TEXT SEGMENT:
┏━━
Predicting the effect of Italy's long-awaited rape law reform on "the land of machismo."

AuthorEverhart, Amy Jo
  1. INTRODUCTION

    Alessandra Mussolini is the granddaughter of World War Two-era Fascist Italian leader Benito Mussolini.(1) She is also a prominent member of the Italian Parliament,(2) where she and her female parliamentary deputies recently played a role in reforming Italy's outdated and controversial rape law, a law written under the influence of Benito Mussolini himself in 1936. The old law declared rape a crime against public morality.(3) The new law,(4) passed in February 1996, reclassifies rape as a crime against the person. For Alessandra Mussolini and other Italian women, the reclassification, accompanied by other significant changes in the law, symbolizes the recognition of Italian women as equal to men and places rape on the same level as other violent crimes.

    But has enough really changed in Italy from the time of Grandfather Mussolini to the time of Granddaughter Mussolini to ensure the success of the new law? Has the relatively young Italian women's movement succeeded in erasing the image of the male Italian lover who stands on street corners and cajoles female passersby?(5) Has it erased the images of female anatomy spread across Italian newsstands?(6)

    Alessandra Mussolini and her modern Italian sisters no longer play the purely maternal role that her grandfather prescribed for Italian women. Benito Mussolini probably would not recognize the Italian woman of the 1990s, because she has undergone several transformations since his time, from her expansion into a dual role(7) to her eager participation in the women's movement that gathered and grew around such issues as rape reform. How would Mussolini react to this transformed woman and her achievements, including an overhaul of his rape law? More importantly, how are the men of modern Italy reacting?

    Some suggest a backlash.(8) "Murders of Italian Women Seen as Price for Liberation," screamed the headlines only a week after the new rape law was enacted in February.(9) "Italy stained with blood!"(10) Many feminists argue they have not gone too far in their struggle to change "a country used to Latin traditions of male dominance and pride."(11) They have simply brought the crimes out into the open.

    While the Italian women's movement has done much for the reform of the rape law, the rape reform movement has done much to shape the women's movement and the state of feminism in Italy as well. Italian women have rallied around a common cause, and that cause has urged the political participation of a group traditionally expected to remain silent and stay in the corner.

    This Note will analyze how successful the rape reform movement has been as an instrument for Italian women to establish and affirm their political equality in a country that has traditionally stifled their voices. Part II provides a historical analysis of the Italian woman and her role in the evolution of the rape law. Part III analyzes the current rape law. Part IV predicts the law's consequences, including an analysis of its effect on violence against women, its effect on Italian politics, and alternative approaches to reducing rape in Italy.
┗━━
TASK LIST:
1 – Answer the following about the introduction on Italy's rape law reform.
(a) In what year was the old rape law written?
(b) In what month and year was the new law passed?
(c) Which part of the Note analyzes the current rape law?
2 – Reproduce the introduction on Italy's rape law reform word for word, everything from "But has enough" down to "across Italian newsstands?(6)".
3 – According to the introduction on Italy's rape law reform, why would Benito Mussolini probably not recognize the Italian woman of the 1990s? Answer in one to three sentences.

MATERIAL SUPPLIED:
┏━━
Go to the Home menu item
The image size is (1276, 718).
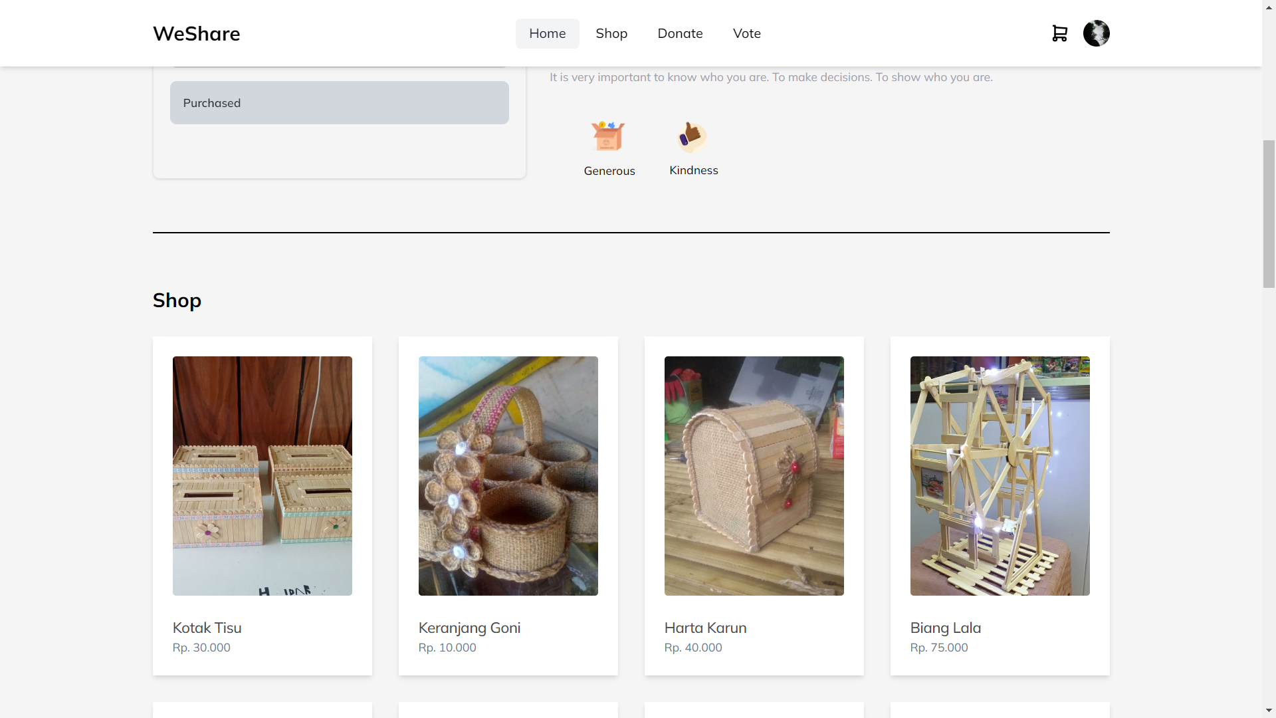point(547,33)
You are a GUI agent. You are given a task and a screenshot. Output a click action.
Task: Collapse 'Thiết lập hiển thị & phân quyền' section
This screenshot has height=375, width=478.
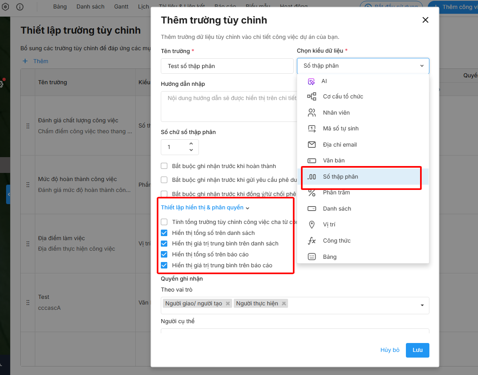click(x=205, y=208)
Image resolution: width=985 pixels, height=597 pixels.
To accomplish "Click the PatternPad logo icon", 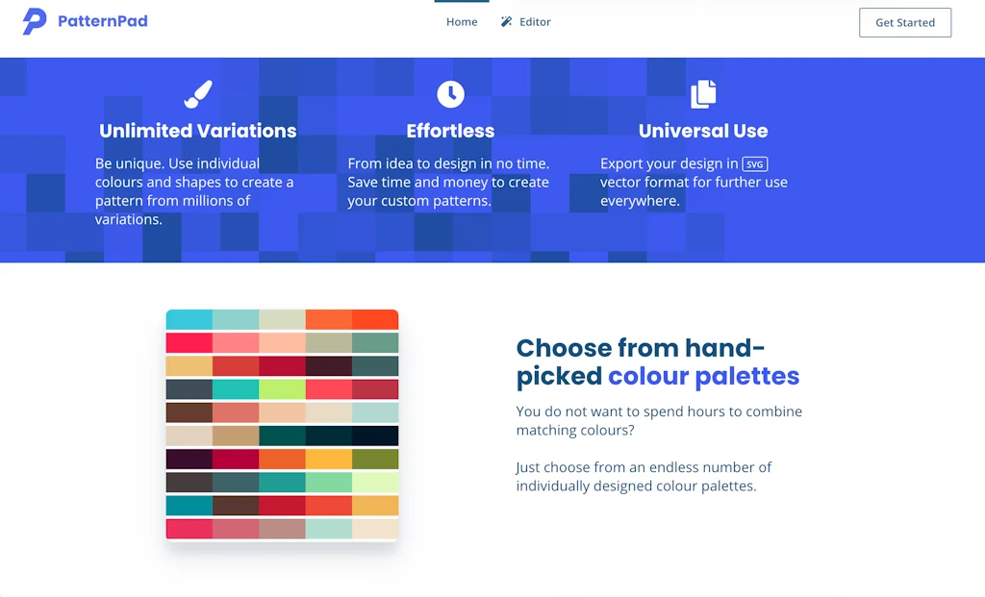I will point(34,21).
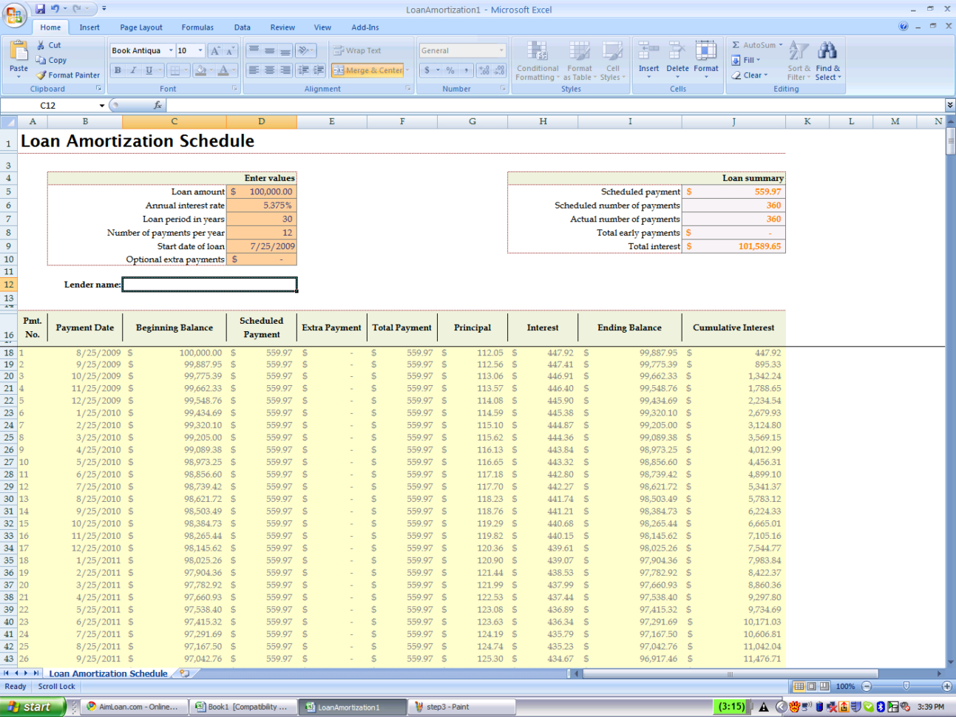Toggle bold formatting
This screenshot has height=717, width=956.
(118, 69)
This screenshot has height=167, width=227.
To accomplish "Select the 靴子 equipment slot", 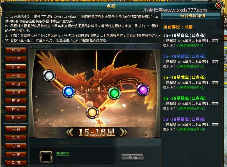I will (x=16, y=117).
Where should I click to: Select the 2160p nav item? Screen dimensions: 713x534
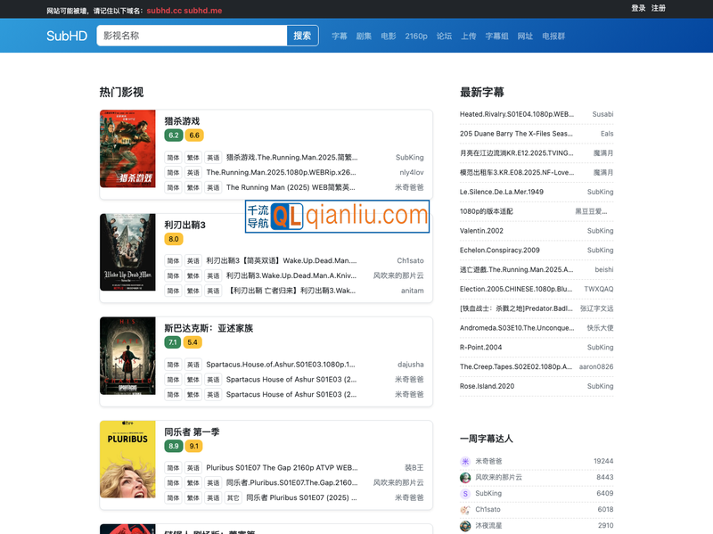(x=416, y=37)
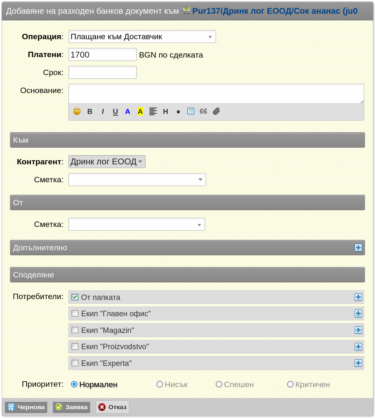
┗━━
RESULTS FOR EACH TASK:
1 –
(a) 1936
(b) February 1996
(c) Part III

2 –
But has enough really changed in Italy from the time of Grandfather Mussolini to the time of Granddaughter Mussolini to ensure the success of the new law? Has the relatively young Italian women's movement succeeded in erasing the image of the male Italian lover who stands on street corners and cajoles female passersby?(5) Has it erased the images of female anatomy spread across Italian newsstands?(6)

3 – She has undergone several transformations since his time. These range from her expansion into a dual role to her eager participation in the women's movement that gathered and grew around issues such as rape reform.